I was wondering if it was worth adding these links to Admin Tools in your opinion?  They are things like /oldsite /newsite /test.php /demo.php and various other well thought out names that people would commonly use when they start out developing. 

 

My main reason for asking is to reduce the chance of being hacked, reduce server load, reduce redirect admin and I was wondering if there would be an SEO benefit.

 

So  my next question would be if it is worth doing, is there an easy way to copy and paste these hundreds of links into Admin Tools rather than one at a time?

 

Also whilst I'm asking the question I have a common list of files that I allow access to in the .htaccess maker, is there an easy way to add them all in bulk from one site to the next?

nicholas
Akeeba Staff
Manager

As to whether it makes sense: I would say no, it does not. I would just write .htaccess RewriteRules to return a 403 when these spammy URLs are being accessed. There is no point wasting resources to handle what's a simple probe for forgotten stuff on your site.

The reason we treat the WP URLs differently is that, if you've noticed, they're all URLs which can take parameters that perform actions in WordPress. There's more than a decent chance that someone accessing those WP URLs is not just probing for something forgotten on your site, but actively trying to attack it. Therefore, it makes sense to spend some resources to block them entirely, confusing them in the process as to what kind of site they were trying to attack.

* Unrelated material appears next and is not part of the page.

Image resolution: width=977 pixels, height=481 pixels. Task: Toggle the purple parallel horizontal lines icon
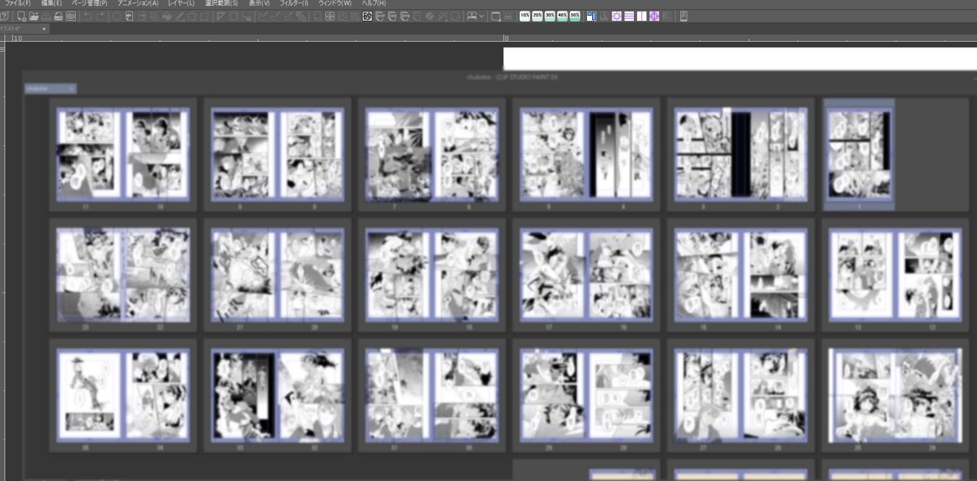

As to whether there's any SEO benefit from blocking spammy URLs: none, whatsoever. These are 404s anyway. They don't participate in search engine results.

Now, about importing.

There is no easy way to import hundreds of URLs into 404Shield. Its configuration is part of the WAF configuration which is a JSON document stored in the #__admintools_storage table under the key cparms. Depending on the MySQL / MariaDB version you have you could create an UPDATE query targeting the $.404shield array in the JSON document.

Likewise, there is no easy way to import anything to the .htaccess Maker for the same reason.

You can, however, export all your Admin Tools settings to a JSON file and edit that file. Remove all the keys you don't want to be modified. Update the keys you do want to modify. Now import the resulting file into another Admin Tools installation and these keys from the file are immediately replaced by the contents of the file. Therefore, you get what you asked for, just a bit indirectly. This is what I am doing when updating dev sites across a fairly large number of environments (there are a lot of physical machines, live hosts, and containerised installations I use for development, validation, and debugging). We even expose those things in the CLI to make automated deployments, e.g. using Ansible, Chef, Puppet, etc possible.

Nicholas K. Dionysopoulos

Lead Developer and Director

🇬🇷Greek: native 🇬🇧English: excellent 🇫🇷French: basic • 🕐 My time zone is Europe / Athens
Please keep in mind my timezone and cultural differences when reading my replies. Thank you!

UglyEoin

Awesome, that solution could work, thanks, appreciate you taking the time to give me a solution.

nicholas
Akeeba Staff
Manager

You're welcome!

Nicholas K. Dionysopoulos

Lead Developer and Director

🇬🇷Greek: native 🇬🇧English: excellent 🇫🇷French: basic • 🕐 My time zone is Europe / Athens
Please keep in mind my timezone and cultural differences when reading my replies. Thank you!